The most recent of the NetFox 3.9 series introduced individual customer subscriptions for updates and support. Existing customers should have been provided with their username and password by now. New customers will receive their details when they complete the subscription process. If you are a current NetFox customer and have not received your login details then please contact support AT netfox.com to arrange to receive them. Your unique customer login will enable you to receive the 3.10.0 update to your existing NetFox 3.9 product and continue to receive updates for the 3.10 series.

This release is available on the NetFox update servers as of 9am on October 15th. Current update subscribers should see a two stage update over two days. On the first day the NetFox operating system is updated to the 3.10 version and on the second day the NetFox core components are updated to the 3.10 version. Users of multi-core CPUs will need to reboot in order to properly leverage enhanced multi-CPU support.

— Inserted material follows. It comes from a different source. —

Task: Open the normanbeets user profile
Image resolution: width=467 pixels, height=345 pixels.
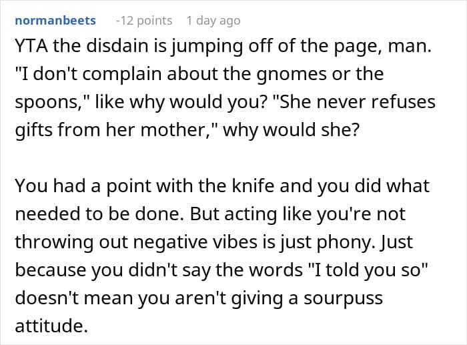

This release is not suitable for users of the Monitor coin loading system, as the revised API is not compatible with Monitor. We have addressed the issue and a fix is being trialled. In order to install the fix a NetFox support technician will visit your site and install a supplementary NetFox DLL on your Monitor system. This visit will be provided at no charge.

In addition to the major feature enhancements and bug fixes, there have been major improvements to internal architecture which will allow NetFox to achieve a faster time to market for features and improvements to meet customer needs. All of these enhancements have paved the way for a number of very interesting NetFox developments. Stay tuned to the blog in the coming weeks and months to find out more.

Our new baby, Netfox 3.10, took his first venture outside today. All is going well and he doesn’t seem to have caught any bugs in his venture outside. He’s growing up so fast. It won’t be long now until he’s able to go out without us holding his hand.

On a more serious note, NetFox are rolling out the product update to a handful of selected Beta sites today and tomorrow. We hope that after a thorough beta test we will be able to release the update to all of our current update subscribers.

The update process should be seamless from 3.9 to 3.10, and most sites will receive the updates automagically at the release date. Stay tuned to find out when that will be.

NetFox would like to assure our loyal customers that our 3.10 series is coming along nicely. We have been busy working away at several key pieces of the product. There have been major improvements to security, stability and performance. As a result, internal architecture of our software has evolved considerably. This major evolution has resulted in a lengthy development process, but lays the groundwork for us to build some very cool features on in the future.

Our team has paid particular attention to backwards compatibility throughout the development process. As a result existing 3.9 customers should be able to seamlessly upgrade to the 3.10 series when it is released.

We are currently working through our internal testing and quality assurance phase, and hope to begin Beta testing of the new system at selected sites very shortly.